-- Exercise directions --
Copy the records below exactly as they are written.

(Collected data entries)
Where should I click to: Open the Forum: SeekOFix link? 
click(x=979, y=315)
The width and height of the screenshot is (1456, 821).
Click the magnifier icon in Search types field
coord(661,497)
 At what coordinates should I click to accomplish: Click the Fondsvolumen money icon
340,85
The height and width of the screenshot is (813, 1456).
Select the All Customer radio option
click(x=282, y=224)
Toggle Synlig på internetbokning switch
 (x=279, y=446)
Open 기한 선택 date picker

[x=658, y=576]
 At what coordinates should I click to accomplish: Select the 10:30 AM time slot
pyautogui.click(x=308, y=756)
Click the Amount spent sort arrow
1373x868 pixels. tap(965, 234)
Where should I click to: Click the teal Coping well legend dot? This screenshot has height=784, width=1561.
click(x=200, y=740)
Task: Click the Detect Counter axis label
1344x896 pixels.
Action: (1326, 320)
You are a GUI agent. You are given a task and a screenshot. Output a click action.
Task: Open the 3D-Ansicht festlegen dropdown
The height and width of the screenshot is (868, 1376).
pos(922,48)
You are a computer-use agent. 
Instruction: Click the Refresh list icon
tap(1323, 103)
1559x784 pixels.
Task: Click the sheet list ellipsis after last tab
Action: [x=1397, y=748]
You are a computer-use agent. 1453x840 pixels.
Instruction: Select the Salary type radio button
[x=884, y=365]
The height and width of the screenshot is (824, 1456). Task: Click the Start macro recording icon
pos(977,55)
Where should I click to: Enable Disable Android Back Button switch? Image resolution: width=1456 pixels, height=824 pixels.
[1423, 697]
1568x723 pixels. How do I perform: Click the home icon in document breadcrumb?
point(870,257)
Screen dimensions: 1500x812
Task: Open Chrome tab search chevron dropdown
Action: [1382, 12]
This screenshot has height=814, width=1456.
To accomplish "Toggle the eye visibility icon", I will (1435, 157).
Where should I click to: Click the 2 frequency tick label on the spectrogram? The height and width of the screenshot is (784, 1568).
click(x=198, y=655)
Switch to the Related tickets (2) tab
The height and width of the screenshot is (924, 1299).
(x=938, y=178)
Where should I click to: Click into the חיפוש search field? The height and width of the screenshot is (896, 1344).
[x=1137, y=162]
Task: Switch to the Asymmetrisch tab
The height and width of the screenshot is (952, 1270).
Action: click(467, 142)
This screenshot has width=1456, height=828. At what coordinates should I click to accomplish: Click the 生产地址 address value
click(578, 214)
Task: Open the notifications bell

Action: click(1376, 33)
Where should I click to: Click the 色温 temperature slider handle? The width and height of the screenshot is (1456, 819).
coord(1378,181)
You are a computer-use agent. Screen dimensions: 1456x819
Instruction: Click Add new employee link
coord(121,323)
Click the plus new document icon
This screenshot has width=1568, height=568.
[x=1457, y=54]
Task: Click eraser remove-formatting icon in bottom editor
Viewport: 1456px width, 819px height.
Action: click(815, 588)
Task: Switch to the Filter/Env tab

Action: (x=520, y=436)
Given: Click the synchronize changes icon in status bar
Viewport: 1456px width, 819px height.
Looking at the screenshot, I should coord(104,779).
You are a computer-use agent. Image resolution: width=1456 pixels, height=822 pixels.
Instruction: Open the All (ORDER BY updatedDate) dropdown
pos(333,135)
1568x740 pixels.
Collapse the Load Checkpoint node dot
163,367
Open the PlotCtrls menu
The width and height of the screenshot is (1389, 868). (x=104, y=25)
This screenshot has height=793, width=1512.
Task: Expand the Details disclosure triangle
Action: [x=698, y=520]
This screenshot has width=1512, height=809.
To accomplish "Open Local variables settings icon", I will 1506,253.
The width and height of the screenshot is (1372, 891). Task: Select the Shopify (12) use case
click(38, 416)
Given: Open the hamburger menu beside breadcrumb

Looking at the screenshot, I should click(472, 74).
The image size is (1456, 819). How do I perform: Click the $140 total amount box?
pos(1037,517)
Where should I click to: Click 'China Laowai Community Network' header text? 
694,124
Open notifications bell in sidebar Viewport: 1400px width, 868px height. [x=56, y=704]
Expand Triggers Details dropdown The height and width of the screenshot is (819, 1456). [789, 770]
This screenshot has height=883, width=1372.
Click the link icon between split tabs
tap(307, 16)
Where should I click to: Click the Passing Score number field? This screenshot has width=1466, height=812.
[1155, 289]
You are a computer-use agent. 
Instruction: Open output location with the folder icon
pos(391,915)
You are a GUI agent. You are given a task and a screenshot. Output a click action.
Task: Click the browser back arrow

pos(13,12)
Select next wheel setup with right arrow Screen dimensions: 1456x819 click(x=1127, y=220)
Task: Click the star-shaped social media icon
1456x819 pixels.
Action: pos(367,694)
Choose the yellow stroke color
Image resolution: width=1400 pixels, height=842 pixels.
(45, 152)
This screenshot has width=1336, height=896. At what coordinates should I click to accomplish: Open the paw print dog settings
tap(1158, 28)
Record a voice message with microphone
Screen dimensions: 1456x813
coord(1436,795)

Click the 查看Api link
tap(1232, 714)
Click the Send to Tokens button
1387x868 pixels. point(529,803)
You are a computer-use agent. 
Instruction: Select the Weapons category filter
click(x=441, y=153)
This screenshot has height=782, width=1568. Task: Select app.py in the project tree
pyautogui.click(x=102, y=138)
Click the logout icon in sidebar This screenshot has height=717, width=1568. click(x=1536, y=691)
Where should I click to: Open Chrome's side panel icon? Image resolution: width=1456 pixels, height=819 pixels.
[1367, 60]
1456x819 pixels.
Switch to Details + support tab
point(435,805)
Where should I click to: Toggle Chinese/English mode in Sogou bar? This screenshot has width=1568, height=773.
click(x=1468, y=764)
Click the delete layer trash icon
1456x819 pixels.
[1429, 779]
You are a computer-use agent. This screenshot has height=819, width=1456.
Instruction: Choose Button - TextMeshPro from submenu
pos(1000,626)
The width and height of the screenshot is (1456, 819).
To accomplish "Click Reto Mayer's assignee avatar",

-- Answer space --
Where should I click to: Open the Forum: SeekOFix link? 
click(x=979, y=315)
The width and height of the screenshot is (1456, 821).
Click the magnifier icon in Search types field
coord(661,497)
 At what coordinates should I click to accomplish: Click the Fondsvolumen money icon
340,85
The height and width of the screenshot is (813, 1456).
Select the All Customer radio option
click(x=282, y=224)
Toggle Synlig på internetbokning switch
 (x=279, y=446)
Open 기한 선택 date picker

[x=658, y=576]
 At what coordinates should I click to accomplish: Select the 10:30 AM time slot
pyautogui.click(x=308, y=756)
Click the Amount spent sort arrow
1373x868 pixels. tap(965, 234)
Where should I click to: Click the teal Coping well legend dot? This screenshot has height=784, width=1561.
click(x=200, y=740)
Task: Click the Detect Counter axis label
1344x896 pixels.
Action: (1326, 320)
You are a GUI agent. You are given a task and a screenshot. Output a click action.
Task: Open the 3D-Ansicht festlegen dropdown
The height and width of the screenshot is (868, 1376).
pos(922,48)
You are a computer-use agent. 
Instruction: Click the Refresh list icon
tap(1323, 103)
1559x784 pixels.
Task: Click the sheet list ellipsis after last tab
Action: [x=1397, y=748]
You are a computer-use agent. 1453x840 pixels.
Instruction: Select the Salary type radio button
[x=884, y=365]
The height and width of the screenshot is (824, 1456). Task: Click the Start macro recording icon
pos(977,55)
Where should I click to: Enable Disable Android Back Button switch? Image resolution: width=1456 pixels, height=824 pixels.
[1423, 697]
1568x723 pixels. How do I perform: Click the home icon in document breadcrumb?
point(870,257)
Screen dimensions: 1500x812
Task: Open Chrome tab search chevron dropdown
Action: [1382, 12]
This screenshot has height=814, width=1456.
To accomplish "Toggle the eye visibility icon", I will (1435, 157).
Where should I click to: Click the 2 frequency tick label on the spectrogram? The height and width of the screenshot is (784, 1568).
click(x=198, y=655)
Switch to the Related tickets (2) tab
The height and width of the screenshot is (924, 1299).
(x=938, y=178)
Where should I click to: Click into the חיפוש search field? The height and width of the screenshot is (896, 1344).
[x=1137, y=162]
Task: Switch to the Asymmetrisch tab
The height and width of the screenshot is (952, 1270).
Action: click(467, 142)
This screenshot has width=1456, height=828. At what coordinates should I click to accomplish: Click the 生产地址 address value
click(578, 214)
Task: Open the notifications bell

Action: click(1376, 33)
Where should I click to: Click the 色温 temperature slider handle? The width and height of the screenshot is (1456, 819).
coord(1378,181)
You are a computer-use agent. Screen dimensions: 1456x819
Instruction: Click Add new employee link
coord(121,323)
Click the plus new document icon
This screenshot has width=1568, height=568.
[x=1457, y=54]
Task: Click eraser remove-formatting icon in bottom editor
Viewport: 1456px width, 819px height.
Action: click(815, 588)
Task: Switch to the Filter/Env tab

Action: (x=520, y=436)
Given: Click the synchronize changes icon in status bar
Viewport: 1456px width, 819px height.
Looking at the screenshot, I should coord(104,779).
You are a computer-use agent. Image resolution: width=1456 pixels, height=822 pixels.
Instruction: Open the All (ORDER BY updatedDate) dropdown
pos(333,135)
1568x740 pixels.
Collapse the Load Checkpoint node dot
163,367
Open the PlotCtrls menu
The width and height of the screenshot is (1389, 868). (x=104, y=25)
This screenshot has height=793, width=1512.
Task: Expand the Details disclosure triangle
Action: [x=698, y=520]
This screenshot has width=1512, height=809.
To accomplish "Open Local variables settings icon", I will 1506,253.
The width and height of the screenshot is (1372, 891). Task: Select the Shopify (12) use case
click(38, 416)
Given: Open the hamburger menu beside breadcrumb

Looking at the screenshot, I should click(472, 74).
The image size is (1456, 819). How do I perform: Click the $140 total amount box?
pos(1037,517)
Where should I click to: Click 'China Laowai Community Network' header text? 
694,124
Open notifications bell in sidebar Viewport: 1400px width, 868px height. [x=56, y=704]
Expand Triggers Details dropdown The height and width of the screenshot is (819, 1456). [789, 770]
This screenshot has height=883, width=1372.
Click the link icon between split tabs
tap(307, 16)
Where should I click to: Click the Passing Score number field? This screenshot has width=1466, height=812.
[1155, 289]
You are a computer-use agent. 
Instruction: Open output location with the folder icon
pos(391,915)
You are a GUI agent. You are given a task and a screenshot. Output a click action.
Task: Click the browser back arrow

pos(13,12)
Select next wheel setup with right arrow Screen dimensions: 1456x819 click(x=1127, y=220)
Task: Click the star-shaped social media icon
1456x819 pixels.
Action: pos(367,694)
Choose the yellow stroke color
Image resolution: width=1400 pixels, height=842 pixels.
(45, 152)
This screenshot has width=1336, height=896. At what coordinates should I click to accomplish: Open the paw print dog settings
tap(1158, 28)
Record a voice message with microphone
Screen dimensions: 1456x813
coord(1436,795)

Click the 查看Api link
tap(1232, 714)
Click the Send to Tokens button
1387x868 pixels. point(529,803)
You are a computer-use agent. 
Instruction: Select the Weapons category filter
click(x=441, y=153)
This screenshot has height=782, width=1568. Task: Select app.py in the project tree
pyautogui.click(x=102, y=138)
Click the logout icon in sidebar This screenshot has height=717, width=1568. click(x=1536, y=691)
Where should I click to: Open Chrome's side panel icon? Image resolution: width=1456 pixels, height=819 pixels.
[1367, 60]
1456x819 pixels.
Switch to Details + support tab
point(435,805)
Where should I click to: Toggle Chinese/English mode in Sogou bar? This screenshot has width=1568, height=773.
click(x=1468, y=764)
Click the delete layer trash icon
1456x819 pixels.
[1429, 779]
You are a computer-use agent. This screenshot has height=819, width=1456.
Instruction: Choose Button - TextMeshPro from submenu
pos(1000,626)
The width and height of the screenshot is (1456, 819).
To accomplish "Click Reto Mayer's assignee avatar",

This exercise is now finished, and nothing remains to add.